Residual charges can be considered as the balancing element of network charges that allow network companies to recover the correct amount of revenue. The principle adopted by Ofgem is that the residual charge element should not be avoidable by consumers as there is no subsequent cost saving for network companies.

Disconnect or pay

Ofgem’s preferred approach is to recover the residual element of network charges as a fixed charge from demand customers only (with recovering residual charges on a capacity basis as a second option). This means that any consumer of electricity will have to pay a fixed contribution each year to the residual network charge. This can only be avoided by disconnecting from the network.

The concept of fixed charges is not new. Most demand customers pay a fixed charge as part of their electricity bill. However, the minded to decision means that the fixed charge will now include the additional element of the residual charge at both transmission and distribution.

Triad revisited

The impact of this change varies by customer type and the contribution customers are making to the residual charge element under the current arrangements. At present, transmission network charges are recovered via the triad charge (levied on a customer’s consumption during the three highest half hours of national peak demand across the Winter, separated by 10 days).

Customers who manage their demand during the triad will currently not pay much towards the residual charge. At distribution, the residual is spread across the unit rates, so can be avoided by consumers reducing their consumption (e.g. by installing behind the meter generation).

The proposed new arrangements will see the total residual for transmission plus the total residual for each DNO area split by customer segments based on the net consumption of each segment.

The transmission residual charge will be the same across all DNO areas and the distribution residual charge will be specific to a DNO area. Once the total pot has been split, it is simply divided by the number of customers within each segment to determine a fixed charge that each customer in that segment will pay.

The customer segments are based on the Line Loss Factor Classes (LLFCs) used by DNOs for allocating distribution losses and applying use of system tariffs. The only exception is Extra High Voltage (EHV) customers who all have an individual LLFC and these customers will be grouped together as one customer segment.

Cost impact

Ofgem has published an impact assessment to show how these changes will impact different customer segments.

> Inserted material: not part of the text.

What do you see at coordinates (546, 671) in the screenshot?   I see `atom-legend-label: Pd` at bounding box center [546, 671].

As a general rule, those customers who currently avoid, to some extent, the residual charge will pay more under the new arrangements (e.g. customers with behind the meter generation or those who reduce demand at time of triad).

As the total amount of money to be recovered is fixed, those customers who do not currently avoid the residual charge will see a reduction in the amount they pay.

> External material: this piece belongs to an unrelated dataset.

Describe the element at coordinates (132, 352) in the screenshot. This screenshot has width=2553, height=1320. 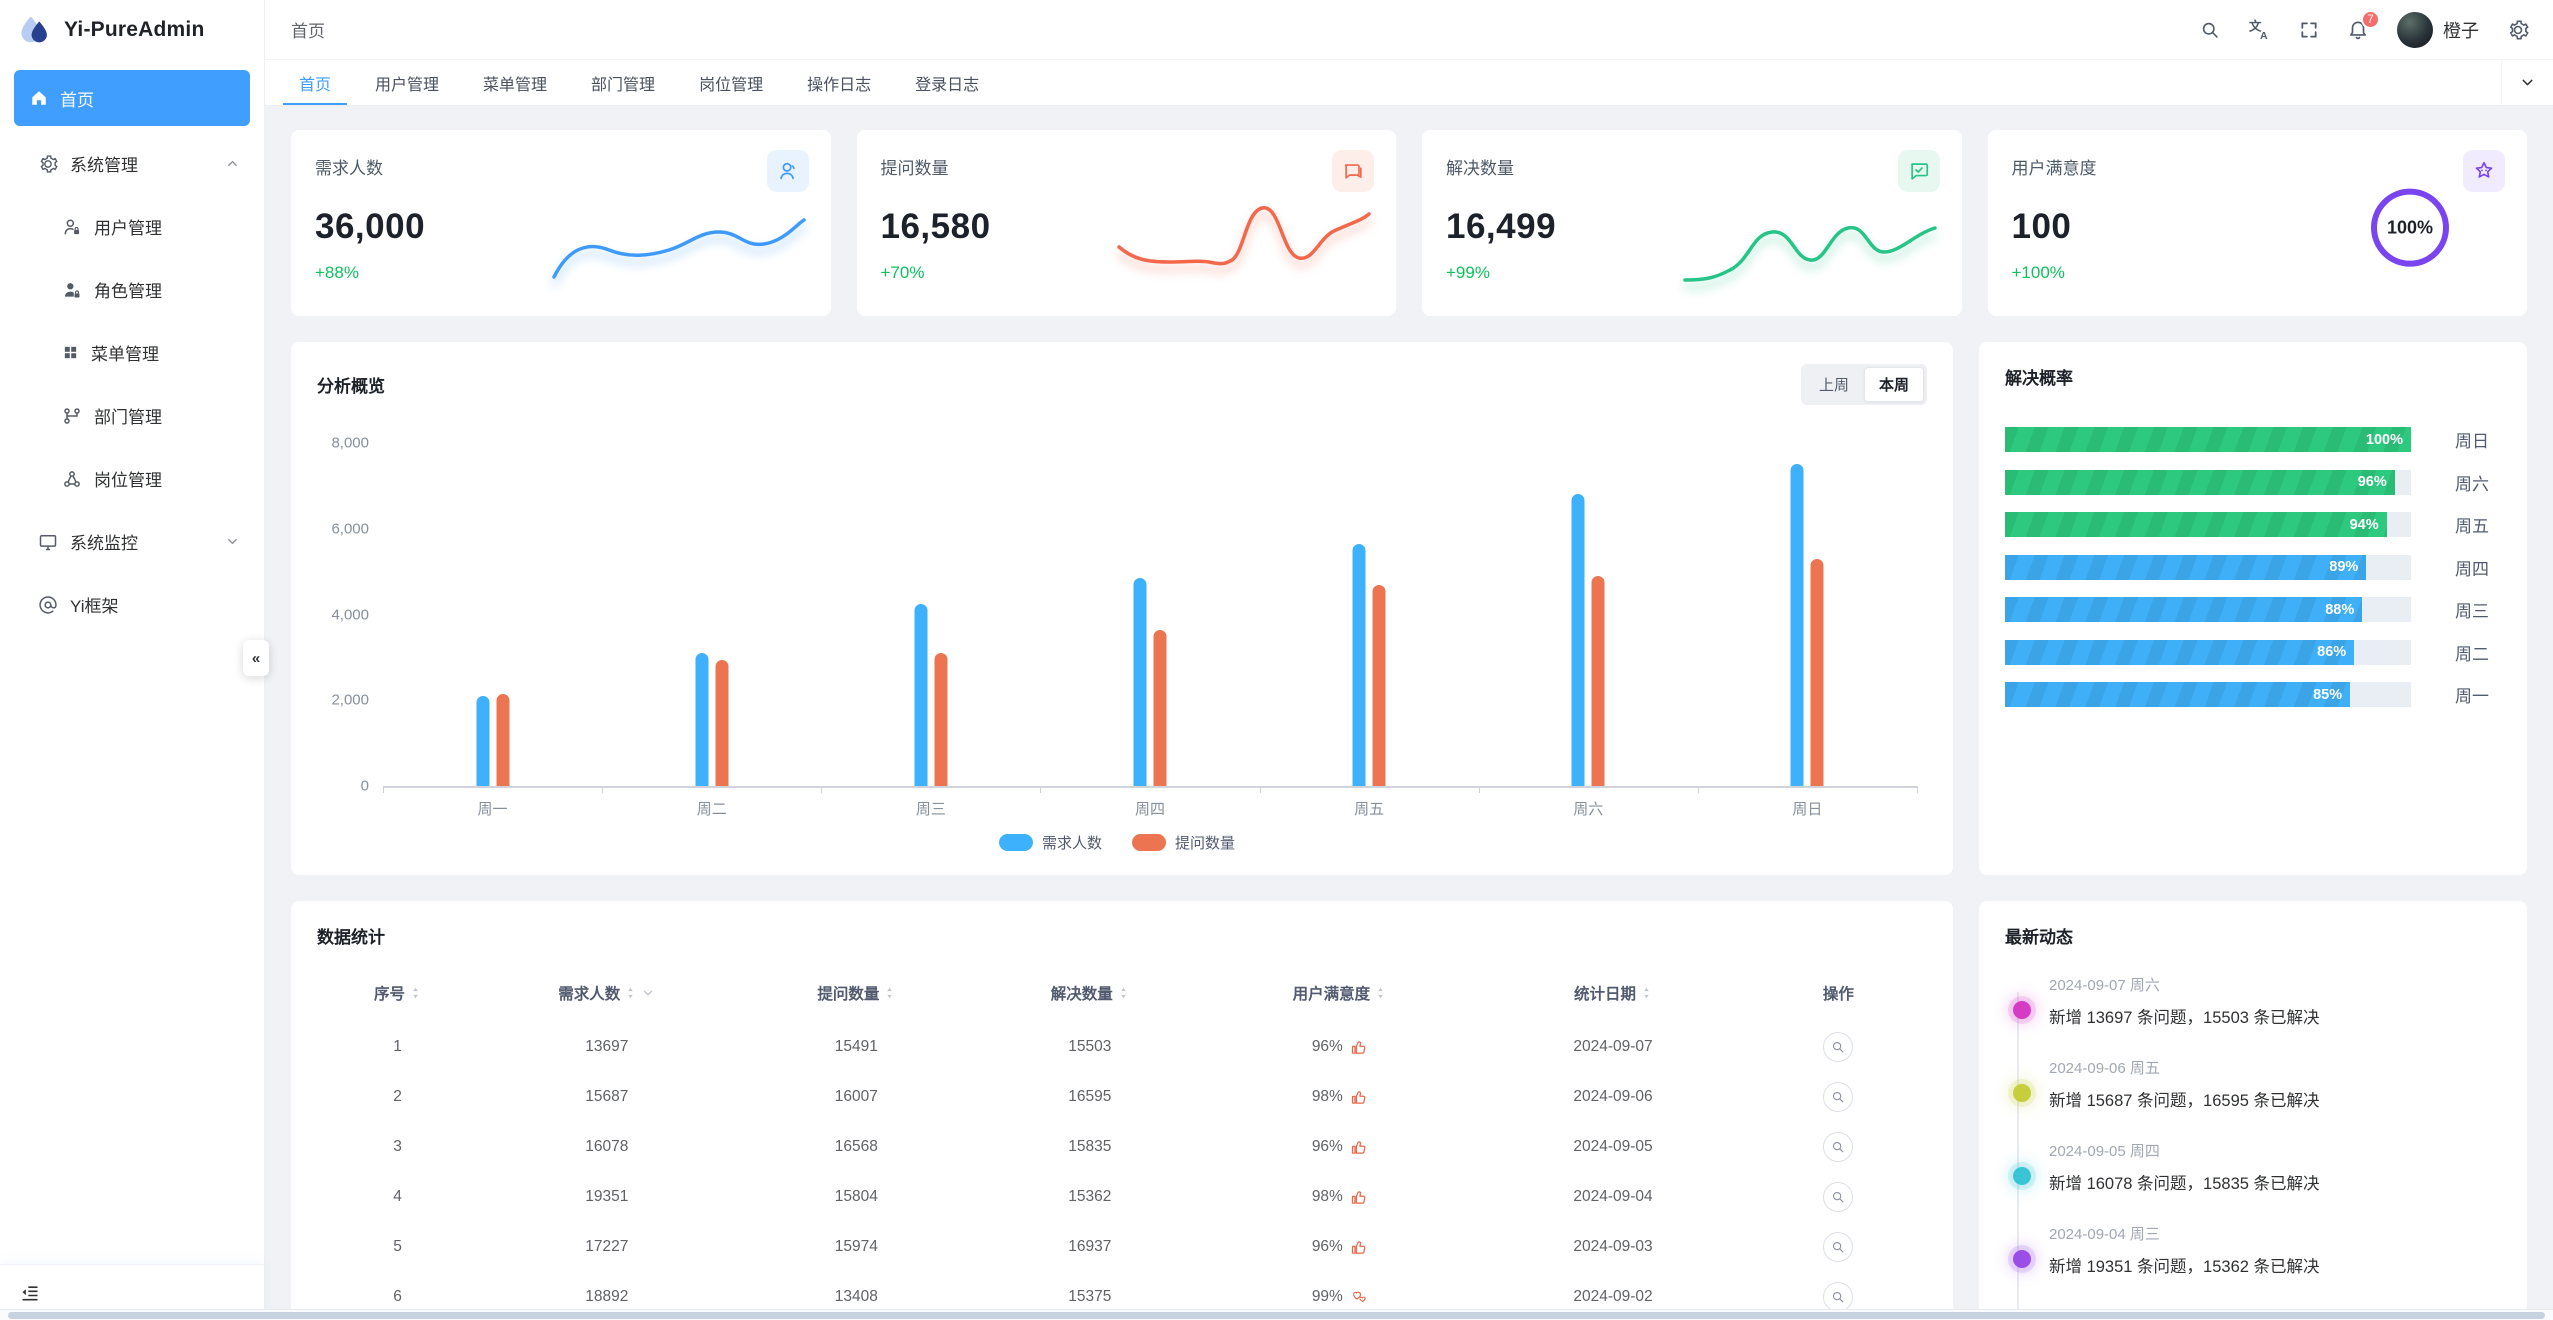
I see `sidebar-item-menu-management: 菜单管理` at that location.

The impact varies by the customer segment within which a customer falls combined with which DNO area they are situated and whether they currently manage their demand.

Who will pay more?

An average EHV customer connected in the Electricity North West area that currently does not import during the triad period will see transmission residual charges increase from £0 to £65k and distribution charges increase from £44k to £77k to give a total increase in the residual charge from £44k to £142k.

Who will pay less?

Conversely, an average EHV customer connected in the Electricity North West area that currently imports during the triad period will see their transmission residual charge decrease from £298k to £65k and their distribution charge increase from £44k to £77k to give a decrease in the total residual charge from £342k to £142k. (Note: the residual element of the EHV charge at distribution does not change as it is currently recovered within the capacity charge).

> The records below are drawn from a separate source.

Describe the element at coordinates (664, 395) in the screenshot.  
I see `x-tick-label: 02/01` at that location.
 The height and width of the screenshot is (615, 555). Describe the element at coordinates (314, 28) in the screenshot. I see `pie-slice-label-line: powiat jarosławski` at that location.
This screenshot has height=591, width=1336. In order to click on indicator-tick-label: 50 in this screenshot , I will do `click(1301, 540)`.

A High Voltage light industrial customer in Electricity North West area would experience a total decrease in their residual bill from £58k to £29k. The published impact analysis does not differentiate between those customers with or without onsite generation.

At the smaller end of the industrial market, a small non-domestic site in Electricity North West’s area would experience an increase in their total residual bill from £129 to £176 where onsite generation exists but a decrease from £369 to £176 where there is no onsite generation.

This summary provides an indication of the impact on business customers in one DNO area. The full impact analysis can be downloaded from Ofgem’s website.